* Exercise brief: Nothing outside the stretch is wanted. Repeat exactly the lines of the listing below from the one that contains "levure fraiche (154, 1041)" through the one that contains "Nhà phao hơi giá rẻ nhập", both ends included.

* Given records:
--*--
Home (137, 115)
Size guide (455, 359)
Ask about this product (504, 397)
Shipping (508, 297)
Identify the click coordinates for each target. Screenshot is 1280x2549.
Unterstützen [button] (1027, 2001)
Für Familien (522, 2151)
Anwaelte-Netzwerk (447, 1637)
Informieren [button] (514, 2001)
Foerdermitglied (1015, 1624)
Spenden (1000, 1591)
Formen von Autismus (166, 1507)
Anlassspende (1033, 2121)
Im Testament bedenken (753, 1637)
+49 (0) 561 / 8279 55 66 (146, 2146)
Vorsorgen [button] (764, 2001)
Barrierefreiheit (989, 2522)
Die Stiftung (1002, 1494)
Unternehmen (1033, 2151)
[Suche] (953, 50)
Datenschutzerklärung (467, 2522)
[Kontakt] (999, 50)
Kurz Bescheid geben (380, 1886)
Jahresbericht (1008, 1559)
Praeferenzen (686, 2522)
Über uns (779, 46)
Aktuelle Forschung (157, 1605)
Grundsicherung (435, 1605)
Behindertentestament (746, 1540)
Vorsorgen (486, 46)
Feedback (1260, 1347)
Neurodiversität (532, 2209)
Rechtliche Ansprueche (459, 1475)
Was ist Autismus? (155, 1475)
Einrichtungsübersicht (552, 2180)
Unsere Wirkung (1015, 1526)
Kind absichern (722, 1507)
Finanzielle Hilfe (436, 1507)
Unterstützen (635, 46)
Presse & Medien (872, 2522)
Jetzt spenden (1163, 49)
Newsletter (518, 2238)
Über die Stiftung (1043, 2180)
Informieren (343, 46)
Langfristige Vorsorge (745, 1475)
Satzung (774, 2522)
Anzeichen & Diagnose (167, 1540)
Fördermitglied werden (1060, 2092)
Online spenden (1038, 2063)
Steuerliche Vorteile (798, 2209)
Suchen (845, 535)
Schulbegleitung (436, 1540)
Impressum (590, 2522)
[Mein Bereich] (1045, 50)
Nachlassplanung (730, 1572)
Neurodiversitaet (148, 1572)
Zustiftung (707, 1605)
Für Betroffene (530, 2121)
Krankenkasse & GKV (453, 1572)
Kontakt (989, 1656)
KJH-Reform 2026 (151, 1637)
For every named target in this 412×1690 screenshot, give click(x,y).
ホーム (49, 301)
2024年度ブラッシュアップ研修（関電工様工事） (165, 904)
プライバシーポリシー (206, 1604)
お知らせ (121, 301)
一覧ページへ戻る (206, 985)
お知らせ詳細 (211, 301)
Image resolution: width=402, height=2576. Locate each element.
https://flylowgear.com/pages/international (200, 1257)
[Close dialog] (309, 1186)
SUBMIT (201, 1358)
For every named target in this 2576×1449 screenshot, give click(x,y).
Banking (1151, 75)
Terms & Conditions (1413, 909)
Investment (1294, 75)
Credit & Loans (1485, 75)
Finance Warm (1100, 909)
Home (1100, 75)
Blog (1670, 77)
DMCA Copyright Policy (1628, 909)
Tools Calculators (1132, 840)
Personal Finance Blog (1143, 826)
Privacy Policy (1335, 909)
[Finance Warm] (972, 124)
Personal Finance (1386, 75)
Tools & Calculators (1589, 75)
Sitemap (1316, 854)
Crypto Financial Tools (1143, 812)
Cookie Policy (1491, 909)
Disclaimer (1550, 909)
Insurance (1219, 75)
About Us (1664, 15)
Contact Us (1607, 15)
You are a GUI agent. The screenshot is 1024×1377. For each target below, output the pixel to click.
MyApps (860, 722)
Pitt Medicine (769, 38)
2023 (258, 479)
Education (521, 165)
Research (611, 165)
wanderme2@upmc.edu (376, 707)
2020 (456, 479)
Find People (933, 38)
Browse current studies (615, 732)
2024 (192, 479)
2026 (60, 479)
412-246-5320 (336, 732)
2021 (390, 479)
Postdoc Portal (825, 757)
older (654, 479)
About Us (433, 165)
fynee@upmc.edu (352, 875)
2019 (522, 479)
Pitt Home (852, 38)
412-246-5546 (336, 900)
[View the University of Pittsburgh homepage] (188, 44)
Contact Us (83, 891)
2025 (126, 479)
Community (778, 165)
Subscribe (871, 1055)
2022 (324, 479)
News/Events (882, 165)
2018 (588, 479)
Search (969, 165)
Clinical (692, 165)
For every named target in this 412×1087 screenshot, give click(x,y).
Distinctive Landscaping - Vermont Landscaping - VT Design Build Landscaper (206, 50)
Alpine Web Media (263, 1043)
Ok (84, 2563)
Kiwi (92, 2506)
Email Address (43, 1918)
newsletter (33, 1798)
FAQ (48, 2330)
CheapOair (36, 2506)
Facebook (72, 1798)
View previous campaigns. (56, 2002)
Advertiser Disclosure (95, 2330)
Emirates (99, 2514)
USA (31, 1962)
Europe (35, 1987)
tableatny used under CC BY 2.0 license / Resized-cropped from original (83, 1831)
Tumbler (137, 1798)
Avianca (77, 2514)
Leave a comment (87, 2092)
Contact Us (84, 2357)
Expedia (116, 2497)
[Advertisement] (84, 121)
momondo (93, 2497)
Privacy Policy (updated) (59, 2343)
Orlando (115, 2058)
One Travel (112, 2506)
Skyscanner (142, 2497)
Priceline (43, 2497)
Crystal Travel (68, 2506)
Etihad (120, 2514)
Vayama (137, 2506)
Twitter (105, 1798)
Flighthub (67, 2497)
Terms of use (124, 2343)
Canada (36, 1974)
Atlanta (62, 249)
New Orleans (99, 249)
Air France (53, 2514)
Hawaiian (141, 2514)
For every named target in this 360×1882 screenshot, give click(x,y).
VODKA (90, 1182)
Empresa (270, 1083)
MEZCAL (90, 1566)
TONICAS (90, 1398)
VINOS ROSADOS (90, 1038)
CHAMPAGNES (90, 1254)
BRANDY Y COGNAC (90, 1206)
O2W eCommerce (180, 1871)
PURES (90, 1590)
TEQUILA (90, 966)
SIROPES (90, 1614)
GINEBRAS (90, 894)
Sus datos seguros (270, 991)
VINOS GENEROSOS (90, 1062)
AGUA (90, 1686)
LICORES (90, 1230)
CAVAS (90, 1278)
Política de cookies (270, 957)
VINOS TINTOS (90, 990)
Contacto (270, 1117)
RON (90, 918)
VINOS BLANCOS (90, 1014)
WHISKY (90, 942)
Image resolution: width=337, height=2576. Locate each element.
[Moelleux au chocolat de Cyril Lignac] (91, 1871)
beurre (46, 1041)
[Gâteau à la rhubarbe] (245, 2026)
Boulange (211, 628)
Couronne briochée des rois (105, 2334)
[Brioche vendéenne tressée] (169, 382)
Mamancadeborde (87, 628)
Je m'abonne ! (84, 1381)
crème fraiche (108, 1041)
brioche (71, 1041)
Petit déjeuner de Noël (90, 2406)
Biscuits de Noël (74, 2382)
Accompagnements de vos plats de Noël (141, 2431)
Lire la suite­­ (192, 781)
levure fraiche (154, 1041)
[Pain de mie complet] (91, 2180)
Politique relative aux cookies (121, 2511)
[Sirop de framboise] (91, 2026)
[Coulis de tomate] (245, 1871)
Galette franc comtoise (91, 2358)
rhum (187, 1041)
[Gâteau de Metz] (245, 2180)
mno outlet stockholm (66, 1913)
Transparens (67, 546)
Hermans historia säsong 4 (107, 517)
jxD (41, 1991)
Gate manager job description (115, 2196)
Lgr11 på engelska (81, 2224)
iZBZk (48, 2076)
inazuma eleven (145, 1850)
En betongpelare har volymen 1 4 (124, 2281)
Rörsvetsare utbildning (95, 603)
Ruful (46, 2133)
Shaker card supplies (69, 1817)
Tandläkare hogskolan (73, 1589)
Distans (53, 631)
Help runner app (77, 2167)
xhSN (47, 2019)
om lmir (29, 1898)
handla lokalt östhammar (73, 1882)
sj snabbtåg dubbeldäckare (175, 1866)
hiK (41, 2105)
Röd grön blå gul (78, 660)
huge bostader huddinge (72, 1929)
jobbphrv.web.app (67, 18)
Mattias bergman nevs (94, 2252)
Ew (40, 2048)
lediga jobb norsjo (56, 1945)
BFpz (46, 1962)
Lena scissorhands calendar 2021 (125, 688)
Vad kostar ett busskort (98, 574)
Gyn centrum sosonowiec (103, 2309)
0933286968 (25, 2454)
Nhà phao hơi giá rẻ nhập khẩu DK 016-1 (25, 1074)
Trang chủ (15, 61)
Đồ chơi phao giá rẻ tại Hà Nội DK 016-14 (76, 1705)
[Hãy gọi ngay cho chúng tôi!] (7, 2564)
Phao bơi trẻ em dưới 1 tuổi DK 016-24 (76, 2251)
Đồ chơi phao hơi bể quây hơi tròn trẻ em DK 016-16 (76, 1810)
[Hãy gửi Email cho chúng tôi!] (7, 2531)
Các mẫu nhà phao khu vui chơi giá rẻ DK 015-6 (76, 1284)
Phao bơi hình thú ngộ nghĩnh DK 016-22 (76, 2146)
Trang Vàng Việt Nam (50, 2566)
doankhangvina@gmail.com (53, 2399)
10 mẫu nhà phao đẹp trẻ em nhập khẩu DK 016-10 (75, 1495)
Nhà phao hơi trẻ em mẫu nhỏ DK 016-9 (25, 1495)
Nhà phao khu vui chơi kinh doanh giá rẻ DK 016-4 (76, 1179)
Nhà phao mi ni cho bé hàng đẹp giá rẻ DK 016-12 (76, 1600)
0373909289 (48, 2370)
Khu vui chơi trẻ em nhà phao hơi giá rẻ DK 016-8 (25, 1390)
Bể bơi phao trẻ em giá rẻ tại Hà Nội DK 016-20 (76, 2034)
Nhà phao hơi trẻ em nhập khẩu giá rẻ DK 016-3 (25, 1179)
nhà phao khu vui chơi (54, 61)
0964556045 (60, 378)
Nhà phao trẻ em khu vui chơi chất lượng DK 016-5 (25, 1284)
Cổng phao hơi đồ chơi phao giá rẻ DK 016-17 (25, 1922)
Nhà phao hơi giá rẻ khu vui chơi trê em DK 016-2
--*--
* Result of this exercise:
levure fraiche (154, 1041)
[Pain de mie complet] (91, 2180)
Politique relative aux cookies (121, 2511)
[Sirop de framboise] (91, 2026)
[Coulis de tomate] (245, 1871)
Galette franc comtoise (91, 2358)
rhum (187, 1041)
[Gâteau de Metz] (245, 2180)
mno outlet stockholm (66, 1913)
Transparens (67, 546)
Hermans historia säsong 4 (107, 517)
jxD (41, 1991)
Gate manager job description (115, 2196)
Lgr11 på engelska (81, 2224)
iZBZk (48, 2076)
inazuma eleven (145, 1850)
En betongpelare har volymen 1 4 (124, 2281)
Rörsvetsare utbildning (95, 603)
Ruful (46, 2133)
Shaker card supplies (69, 1817)
Tandläkare hogskolan (73, 1589)
Distans (53, 631)
Help runner app (77, 2167)
xhSN (47, 2019)
om lmir (29, 1898)
handla lokalt östhammar (73, 1882)
sj snabbtåg dubbeldäckare (175, 1866)
hiK (41, 2105)
Röd grön blå gul (78, 660)
huge bostader huddinge (72, 1929)
jobbphrv.web.app (67, 18)
Mattias bergman nevs (94, 2252)
Ew (40, 2048)
lediga jobb norsjo (56, 1945)
BFpz (46, 1962)
Lena scissorhands calendar 2021 (125, 688)
Vad kostar ett busskort (98, 574)
Gyn centrum sosonowiec (103, 2309)
0933286968 (25, 2454)
Nhà phao hơi giá rẻ nhập khẩu DK 016-1 (25, 1074)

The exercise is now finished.